* Exercise: Retype the listing lines exactly, from the line containing "You are a GUI" through the line containing "Looking at the screenshot, I should [x=408, y=31].", both included.
▬▬▬▬▬▬▬▬▬▬
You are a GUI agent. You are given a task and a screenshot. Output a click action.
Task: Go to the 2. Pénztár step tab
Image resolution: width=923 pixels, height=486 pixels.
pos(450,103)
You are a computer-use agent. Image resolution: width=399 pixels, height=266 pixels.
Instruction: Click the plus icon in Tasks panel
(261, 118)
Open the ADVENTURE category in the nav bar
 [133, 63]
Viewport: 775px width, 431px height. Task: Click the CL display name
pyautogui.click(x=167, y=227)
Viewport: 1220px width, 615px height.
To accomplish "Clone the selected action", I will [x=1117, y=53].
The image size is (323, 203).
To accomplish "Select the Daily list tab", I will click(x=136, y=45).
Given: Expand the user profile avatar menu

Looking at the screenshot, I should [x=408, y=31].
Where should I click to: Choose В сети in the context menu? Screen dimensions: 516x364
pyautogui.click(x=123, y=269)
▬▬▬▬▬▬▬▬▬▬
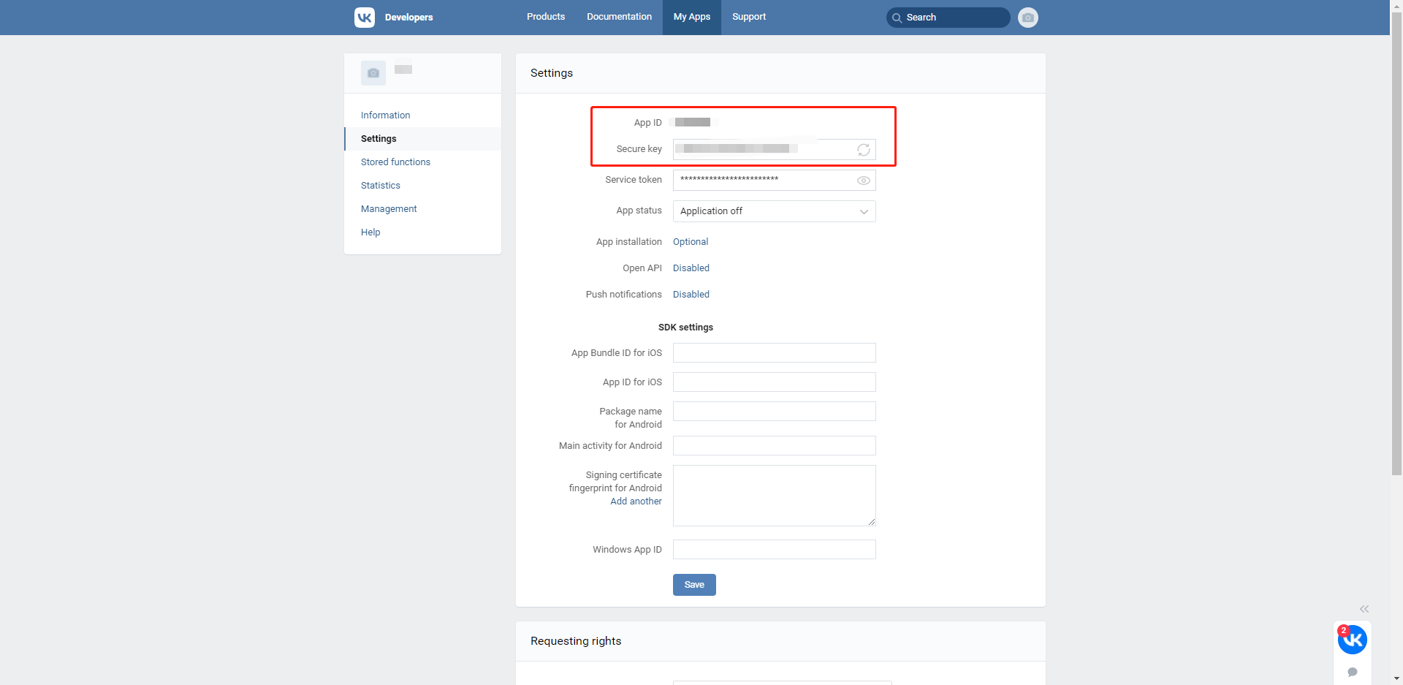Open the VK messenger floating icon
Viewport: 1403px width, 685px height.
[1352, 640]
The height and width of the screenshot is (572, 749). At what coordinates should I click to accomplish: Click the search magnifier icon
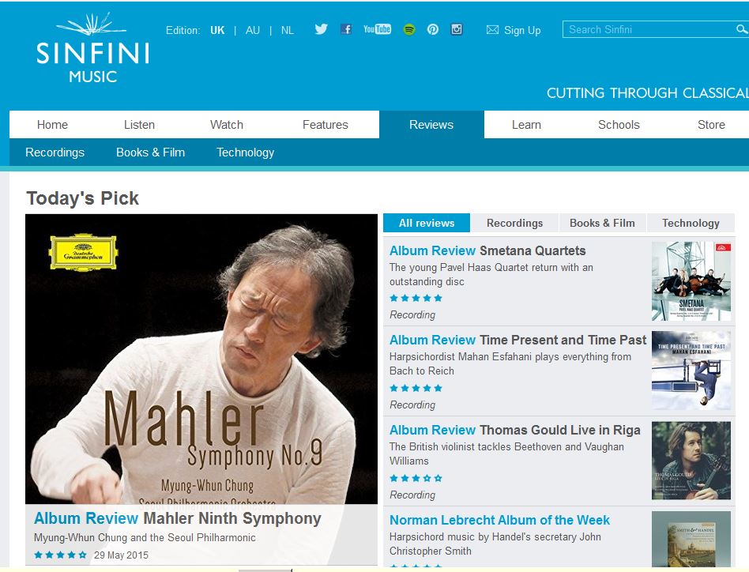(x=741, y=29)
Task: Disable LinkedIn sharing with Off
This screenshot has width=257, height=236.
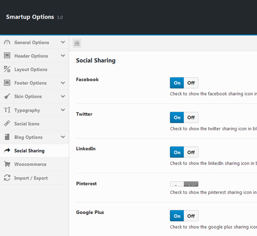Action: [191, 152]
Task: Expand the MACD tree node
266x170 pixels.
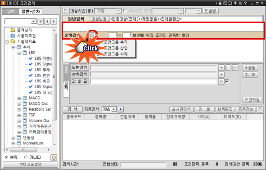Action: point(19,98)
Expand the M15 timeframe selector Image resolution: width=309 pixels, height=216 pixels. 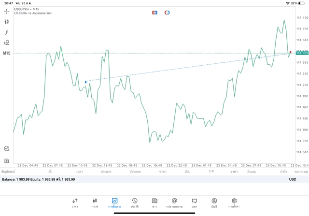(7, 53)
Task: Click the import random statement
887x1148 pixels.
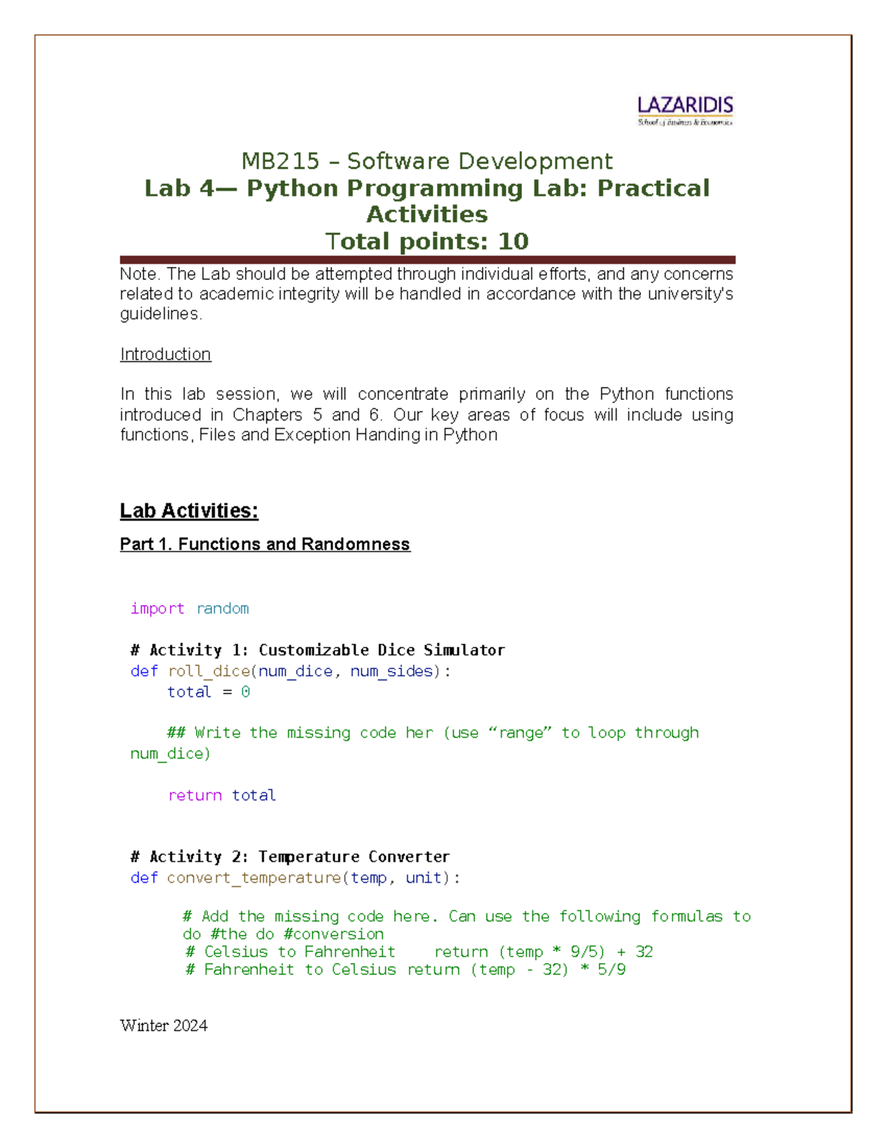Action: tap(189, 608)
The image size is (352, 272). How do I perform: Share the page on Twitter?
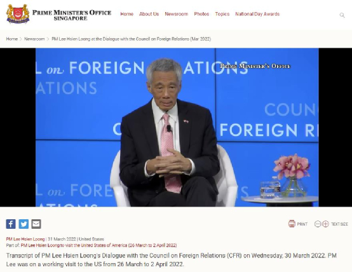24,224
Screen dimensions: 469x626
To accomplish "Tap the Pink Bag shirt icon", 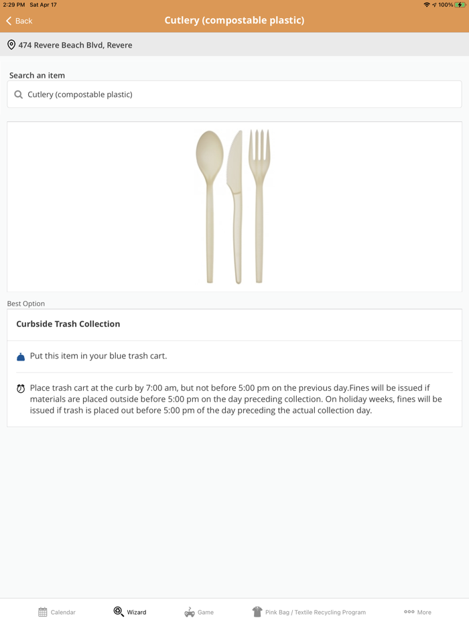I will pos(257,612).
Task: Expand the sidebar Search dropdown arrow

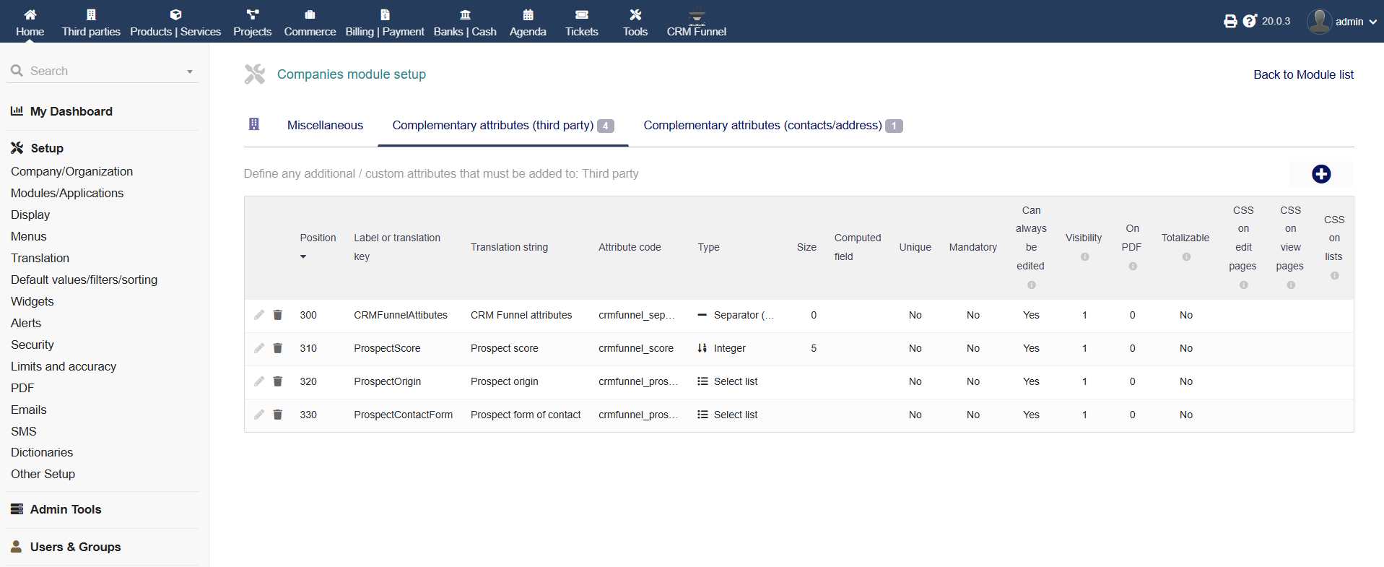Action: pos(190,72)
▬▬▬▬▬▬▬▬▬▬
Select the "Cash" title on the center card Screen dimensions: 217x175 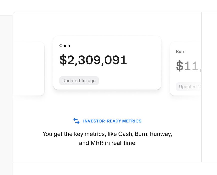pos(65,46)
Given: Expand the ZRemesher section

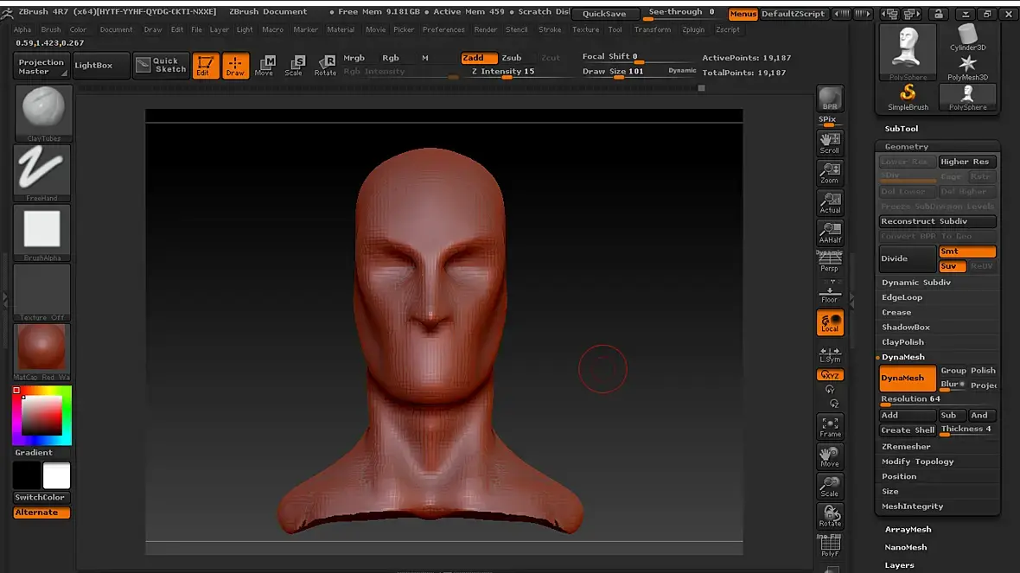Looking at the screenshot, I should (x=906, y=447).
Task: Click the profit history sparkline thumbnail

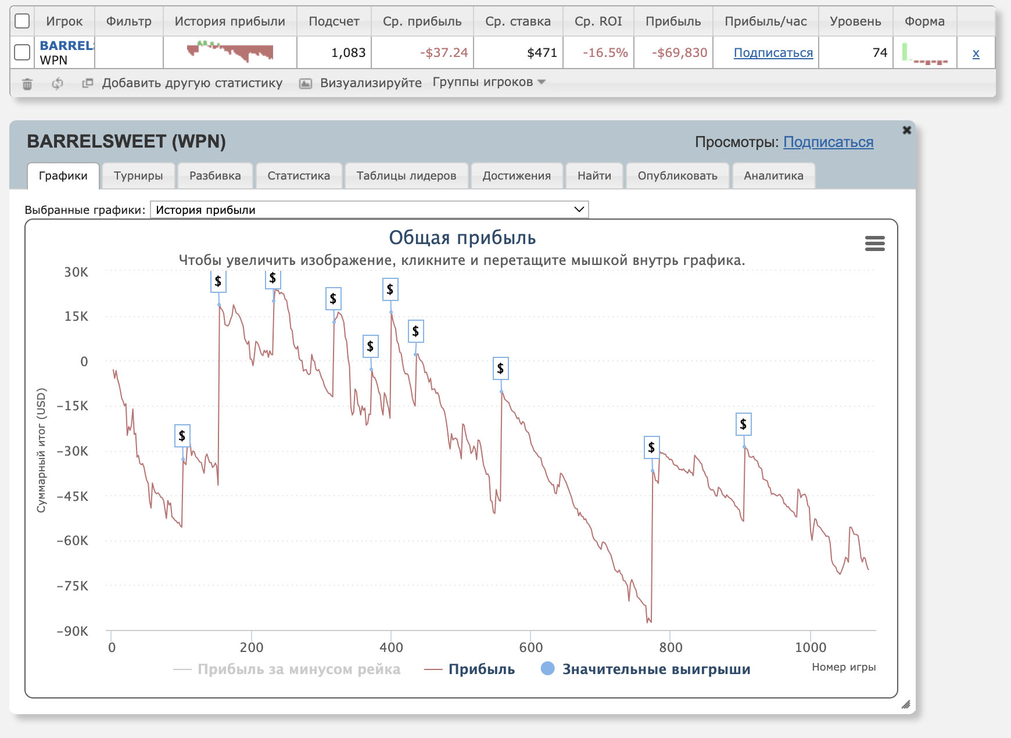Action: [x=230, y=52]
▬▬▬▬▬▬▬▬▬▬
* Result:
You are a GUI agent. You are given a task and a screenshot. Output a click action.
Task: Go to the 2. Pénztár step tab
Image resolution: width=923 pixels, height=486 pixels.
pos(450,103)
You are a computer-use agent. Image resolution: width=399 pixels, height=266 pixels.
Instruction: Click the plus icon in Tasks panel
(261, 118)
Open the ADVENTURE category in the nav bar
 [133, 63]
Viewport: 775px width, 431px height. Task: Click the CL display name
pyautogui.click(x=167, y=227)
Viewport: 1220px width, 615px height.
To accomplish "Clone the selected action", I will [x=1117, y=53].
The image size is (323, 203).
To accomplish "Select the Daily list tab", I will click(x=136, y=45).
Given: Expand the user profile avatar menu

Looking at the screenshot, I should [x=408, y=31].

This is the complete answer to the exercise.